Palestinian President Mahmoud Abbas hosted dozens of Israeli legislators and activists Sunday, and urged them to relay a simple message to the Israeli public - he is serious about negotiating a peace deal and that the Palestinians will never again resort to violence.
Sunday's meeting at Abbas' West Bank headquarters was attended by about 100 Israeli Jews, including members of parliament, peace activists and journalists. The legislators were from Labor, Kadima and Meretz, the three Israeli parties that support the creation of a Palestinian state alongside Israel.
Labor's participation was notable because it sits in Netanyahu's governing coalition. A member of Netanyahu's Likud Party, and four ultra-Orthodox Jewish journalists, also attended.
The Palestinian president told the visitors that peace is possible.
"We are ready to conclude peace, to have our state in the 1967 borders, with agreed (land) swaps, to have security, a third party in our territories for a while, agreed upon," he said. "We will find solutions to the other remaining ... core issues."
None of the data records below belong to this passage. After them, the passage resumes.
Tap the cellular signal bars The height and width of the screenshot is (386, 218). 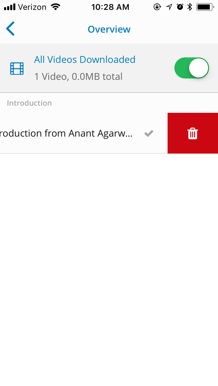10,7
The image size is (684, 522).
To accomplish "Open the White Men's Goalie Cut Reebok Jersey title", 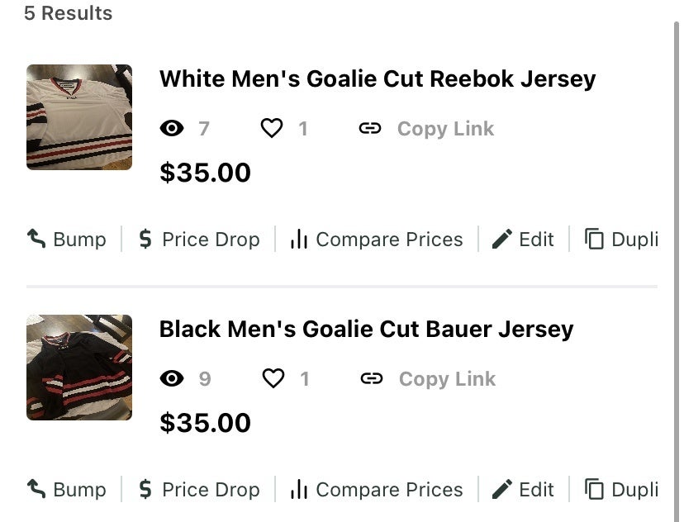I will [x=377, y=79].
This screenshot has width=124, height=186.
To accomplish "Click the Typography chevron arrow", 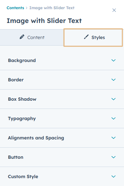I will [114, 118].
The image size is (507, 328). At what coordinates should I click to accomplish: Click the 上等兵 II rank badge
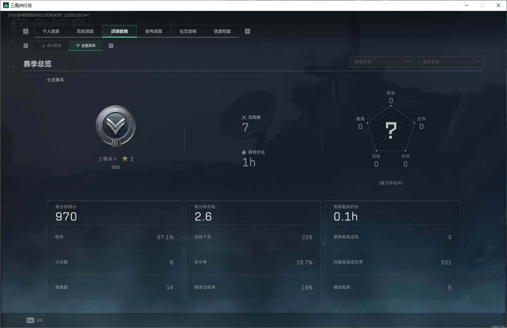coord(116,126)
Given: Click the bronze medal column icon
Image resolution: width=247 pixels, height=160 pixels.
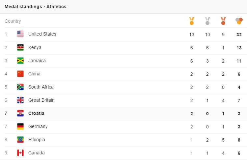Looking at the screenshot, I should (x=223, y=21).
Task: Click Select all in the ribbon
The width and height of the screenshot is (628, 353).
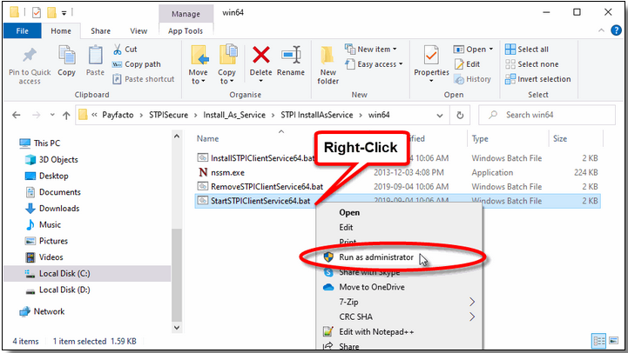Action: pyautogui.click(x=532, y=50)
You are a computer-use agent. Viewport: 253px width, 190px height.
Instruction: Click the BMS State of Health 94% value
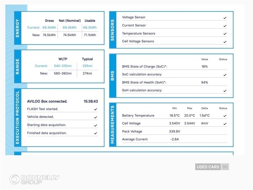(x=205, y=82)
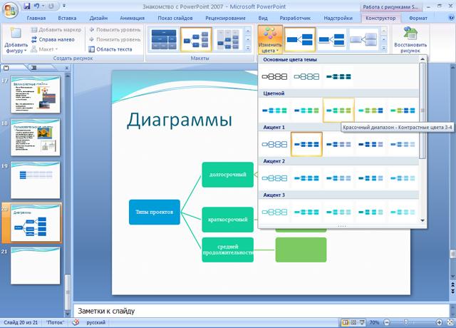This screenshot has height=328, width=456.
Task: Expand the Undo dropdown arrow
Action: (42, 6)

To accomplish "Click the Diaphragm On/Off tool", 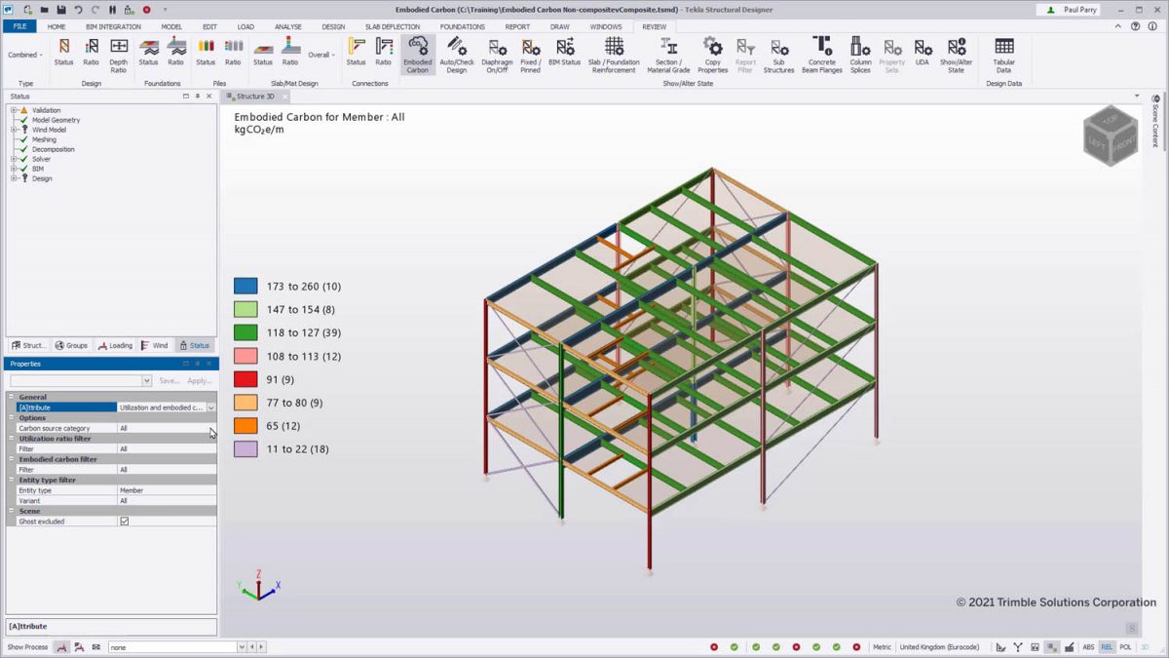I will 497,56.
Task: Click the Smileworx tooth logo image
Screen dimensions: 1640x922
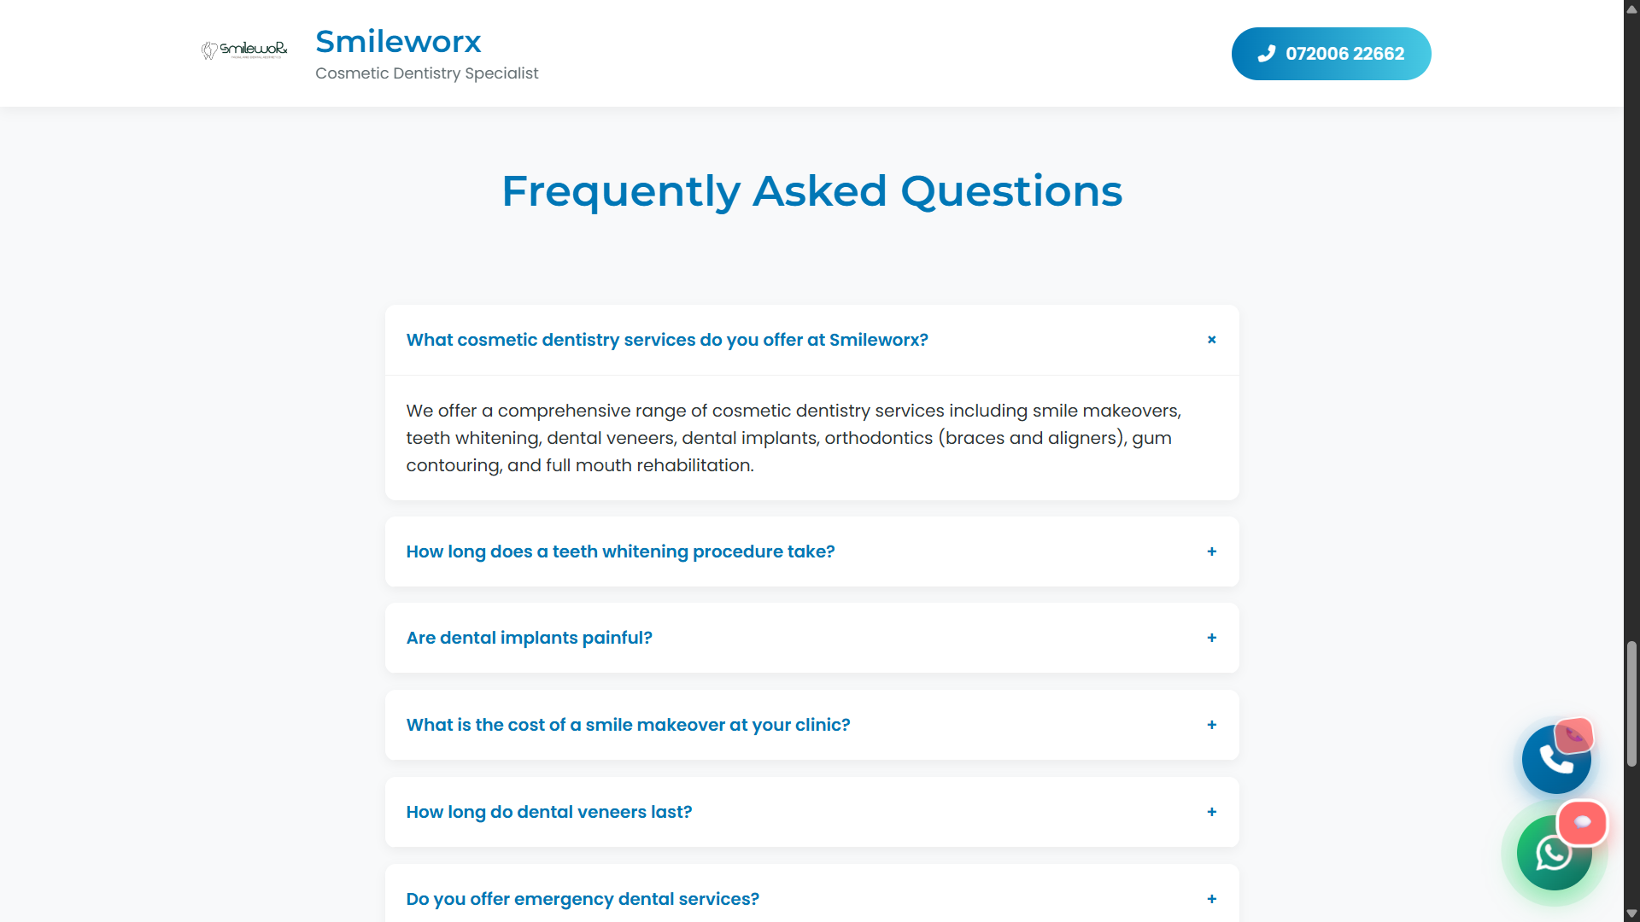Action: [x=244, y=50]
Abbas said the Palestinians have undergone a transformation in the wake of last decade's Palestinian uprising, in which thousands of people died during years of violence.
"We changed the culture of terror and violence into a culture of peace and stability here in the West Bank in the last four years," he said.
He also appealed to the visitors for help.
"We do not want to miss this opportunity," he said. "We don't want to miss it. Please help us not to miss it. I have eight grandchildren. I want a peaceful life for them."
The outreach from Abbas comes at a time when peace efforts seem hopelessly stuck. Prime Minister Benjamin Netanyahu's government refuses to freeze settlement construction, while Abbas says he can't negotiate without such a halt.
U.S. mediators, meanwhile, have not come up with a plan for breaking the deadlock over the settlements, and have not presented a way forward that seems acceptable to both sides.
With talks on hold, the Palestinians are pursuing parallel strategies to improve their leverage, including seeking international recognition of a Palestinian state in the West Bank, Gaza and east Jerusalem, the territories Israel captured in 1967.
Such recognition, while largely symbolic in the absence of a peace deal, is meant to affirm the 1967 borders at a time when Netanyahu refuses to recognize them as the baseline for negotiations. Netanyahu has not presented his own border proposal, but has said he will not agree to withdraw to the 1967 frontier.
Reaching out to Israeli public opinion is also part of the Palestinian strategy, apparently in hopes of generating some pressure on Netanyahu.